> **Work order**: From the line that contains "Image resolution: width=2464, height=1506." to the final line of the entries below, write out every line exactly as it appears, and nothing else.

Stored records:

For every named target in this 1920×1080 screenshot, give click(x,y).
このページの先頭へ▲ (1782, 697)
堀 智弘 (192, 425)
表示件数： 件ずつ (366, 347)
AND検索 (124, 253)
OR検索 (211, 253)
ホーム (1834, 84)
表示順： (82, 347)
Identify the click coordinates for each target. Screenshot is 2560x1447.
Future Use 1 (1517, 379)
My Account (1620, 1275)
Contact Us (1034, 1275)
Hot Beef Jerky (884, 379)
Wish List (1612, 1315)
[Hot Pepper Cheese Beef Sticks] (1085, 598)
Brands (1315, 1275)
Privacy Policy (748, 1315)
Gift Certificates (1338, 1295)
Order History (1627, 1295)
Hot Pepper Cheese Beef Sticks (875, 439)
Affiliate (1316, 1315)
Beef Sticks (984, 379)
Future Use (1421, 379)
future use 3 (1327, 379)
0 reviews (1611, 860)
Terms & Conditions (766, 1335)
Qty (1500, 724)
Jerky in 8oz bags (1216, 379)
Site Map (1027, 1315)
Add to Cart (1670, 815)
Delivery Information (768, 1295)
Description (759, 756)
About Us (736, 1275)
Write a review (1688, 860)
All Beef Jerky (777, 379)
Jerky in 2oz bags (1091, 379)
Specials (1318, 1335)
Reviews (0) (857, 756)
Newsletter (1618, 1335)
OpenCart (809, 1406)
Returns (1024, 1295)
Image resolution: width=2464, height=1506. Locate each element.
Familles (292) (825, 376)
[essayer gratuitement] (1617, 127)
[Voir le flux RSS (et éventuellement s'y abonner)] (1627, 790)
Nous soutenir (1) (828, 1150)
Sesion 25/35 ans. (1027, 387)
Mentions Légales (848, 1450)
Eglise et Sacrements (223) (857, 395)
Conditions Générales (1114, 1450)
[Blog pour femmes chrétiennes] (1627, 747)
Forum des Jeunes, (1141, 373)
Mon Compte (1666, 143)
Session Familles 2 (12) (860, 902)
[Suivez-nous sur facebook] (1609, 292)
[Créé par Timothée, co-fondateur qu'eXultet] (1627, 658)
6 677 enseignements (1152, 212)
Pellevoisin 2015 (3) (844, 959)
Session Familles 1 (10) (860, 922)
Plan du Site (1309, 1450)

> **Response to the exercise**:
Image resolution: width=2464, height=1506. Locate each element.
Familles (292) (825, 376)
[essayer gratuitement] (1617, 127)
[Voir le flux RSS (et éventuellement s'y abonner)] (1627, 790)
Nous soutenir (1) (828, 1150)
Sesion 25/35 ans. (1027, 387)
Mentions Légales (848, 1450)
Eglise et Sacrements (223) (857, 395)
Conditions Générales (1114, 1450)
[Blog pour femmes chrétiennes] (1627, 747)
Forum des Jeunes, (1141, 373)
Mon Compte (1666, 143)
Session Familles 2 (12) (860, 902)
[Suivez-nous sur facebook] (1609, 292)
[Créé par Timothée, co-fondateur qu'eXultet] (1627, 658)
6 677 enseignements (1152, 212)
Pellevoisin 2015 (3) (844, 959)
Session Familles 1 (10) (860, 922)
Plan du Site (1309, 1450)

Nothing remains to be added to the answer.